[comp.unix.microport] V.3 + top

fox@marlow.uucp (Paul Fox) (10/13/88)

Well, I've finally done it. I've finally worked out how to relate
the 'proc' structure to the 'user' structure. I've been needing
this in order to modify the top program to work under V.3.

Boy was that a difficult job - over 8 solid hours looking at the
kernel with 'crash' and the proc.h & user.h include files !!

Now I've done it, I think I can now begin to understand why
V.3 systems are soooo much slowwwer than Xenix systems..

Just to let you know why I think this is so...
We have Uport & ISC V.3 systems running on 4MB 16&20MHz 386's. We
also have a 16MHz Xenix system with 2MB of memory. The Xenix system
beats the pants off of our 20MHz 386's. I've always want ed to
know why. I always presumed this was due to the quality of the
compiler (MSC 5) and the mods which SCO & Msoft have done to the kernel.

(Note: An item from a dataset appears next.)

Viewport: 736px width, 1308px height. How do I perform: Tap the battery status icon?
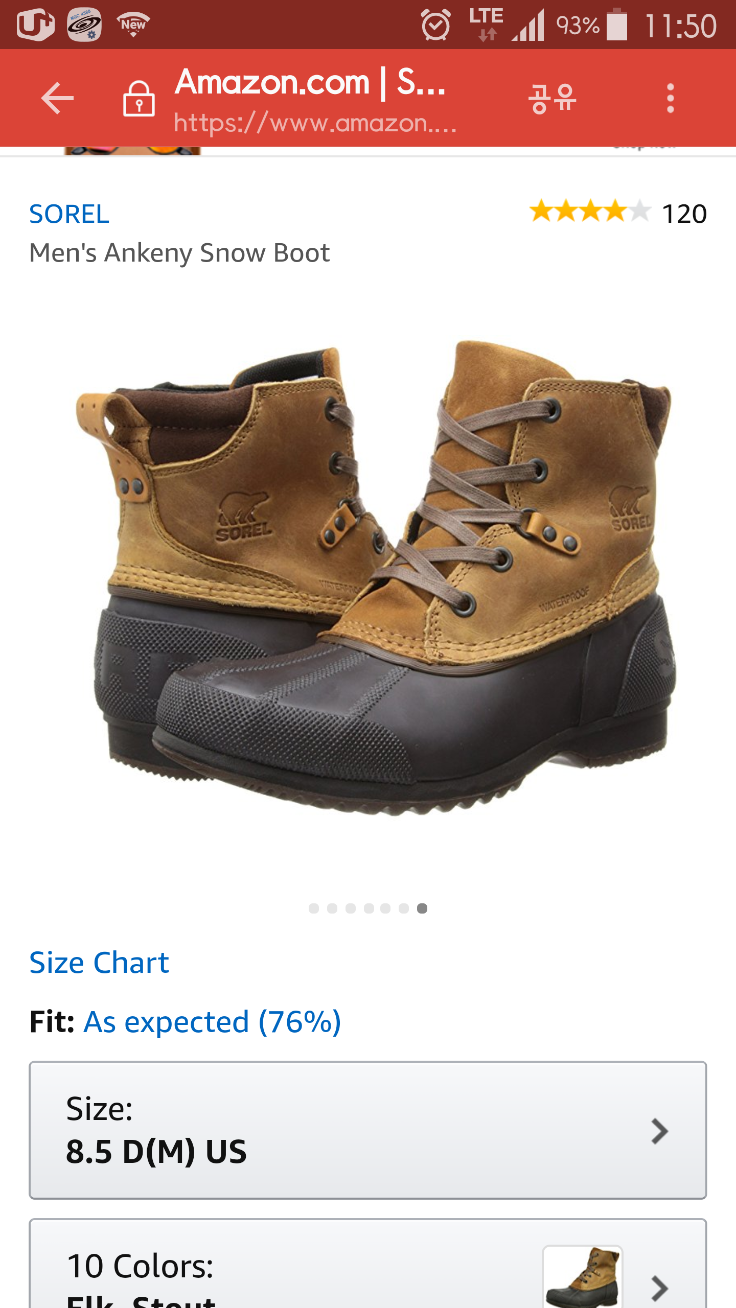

Well, I believe differently now.

Xenix uses the old Berkely way of doing memory allocation. Specifically
a fixed 'u' area in which the user area of the currently running process
gets mapped. In order to write a 'ps' type of program you
would look at the proc->p_addr field to determine where in physical
memory the 'u' area of a process would reside. If one of the flags
said it was swapped out, then the p_addr field points to the
address of the 'u' area on /dev/swap.

After hours of trying to understand region tables and page directory 
tables on the 386, I have it sussed.

On V.3, the proc->p_ubptbl points to two page table entries which
between them map the top half and bottom half of the
'u' area. (Two are needed since the u area is > 4K, and < 8K).
The first 4K can be ignored since that maps onto the
kernel stack.

OK, so in my system I have a proc limit of 100 processes. It seems
to me that the u area for these 100 procs pretty much resides in
physical memory all the time. Net result: 100 * 8K taken up in
'u' areas. Thats 800K. Add this to the 500K disk buffers + 1MB for
the kernel. We end up with 2.3MB used up. That leaves me with 1.7MB
for my processes before we subtract the other bits needed by my kernel.

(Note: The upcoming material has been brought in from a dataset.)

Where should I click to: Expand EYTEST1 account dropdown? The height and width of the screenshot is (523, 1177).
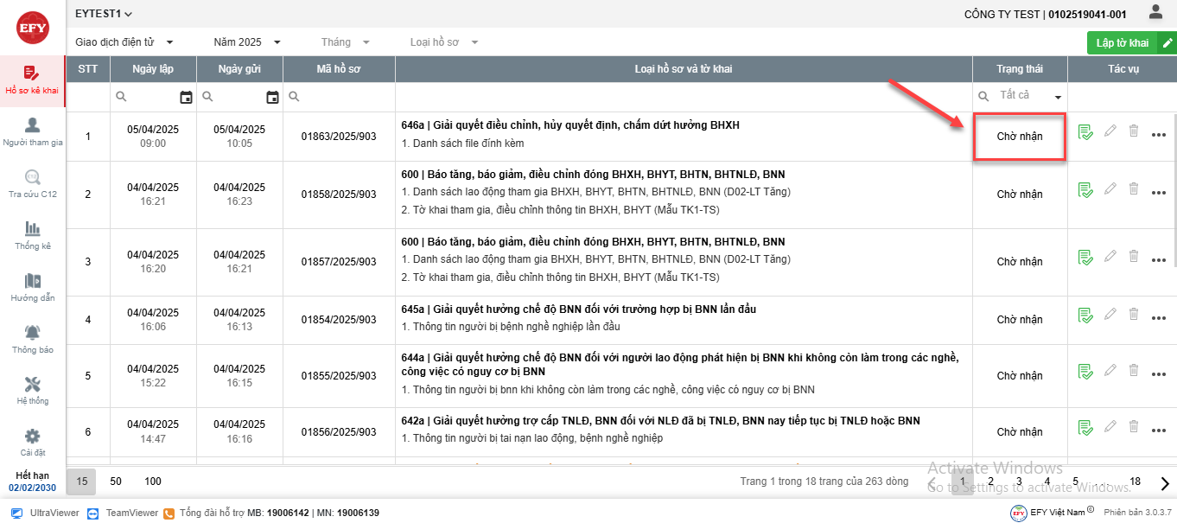pos(104,14)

On our Xenix system with 2MB, we have about 1.3MB free for processes.
So as you see the 1.3MB figure and 1.7MB figure are pretty close.

Add to this the mods MS & SCO have done to Xenix to speed it
up and the presumably smaller 'u' areas, then its not
surprising that Xenix wizzes by.

Any comments anyone ? 


=====================
     //        o      All opinions are my own.
   (O)        ( )     The powers that be ...
  /    \_____( )
 o  \         |
    /\____\__/        Tel: +44 628 891313 x. 212
  _/_/   _/_/         UUCP:     fox@marlow.uucp

vandys@hpcupt1.HP.COM (Andrew Valencia(Seattle)) (10/21/88)

/ hpcupt1:comp.unix.microport / fox@marlow.uucp (Paul Fox) /  3:30 pm  Oct 12, 1988 /
>OK, so in my system I have a proc limit of 100 processes. It seems
>to me that the u area for these 100 procs pretty much resides in
>physical memory all the time. Net result: 100 * 8K taken up in
>'u' areas. Thats 800K. Add this to the 500K disk buffers + 1MB for
>the kernel. We end up with 2.3MB used up. That leaves me with 1.7MB
>for my processes before we subtract the other bits needed by my kernel.

	I'm doing the port of V.2 regions to our 680x0 line of processors,
and have had some experience with this stuff at this point :->.  Although
my comments really only apply to the code I'm porting (which is actually
a port of V.2 to our RISC line), some of it probably applies.

	A region represents the actual set of pages representing the object.
Not all of the pages need be present.  A pregion supplies a view onto the
region.  Thus, for memory-mapped files, a region would represent the whole
file, whereas a pregion might give a window of only the first couple pages.
We use this to exec a.outs--a text region simply views the text image portion
of the a.out file.

	For the U area, we actually allocate 3 pages--one for the U area,
one for the kernel stack, and one for the kernel red zone.  The red zone
doesn't really have a page, and traps the kernel if it over-grows its stack.
While a user is running, there are actually two pregions for the U area--one
which maps it in kernel virtual address space, and another to map it into
the user's address space.  This latter is done mostly for compatibility,
although some supporting code for signals (the "signal trampoline" code) is
also located there.

	Our pageout daemon (actually known as "vhand") executes a typical
"scan and age" algorithm.  It works its way through the the regions of a
user's virtual address space (which actually hang off a "vas" structure),
arranging for some pages to be freed (if they are old and unmodified) or
written out (if they are old and modified).  The U area pregions hang off
the vas, and thus--you guessed it--can be paged out.  When the process later
runs, the pages are brought back in and execution continues.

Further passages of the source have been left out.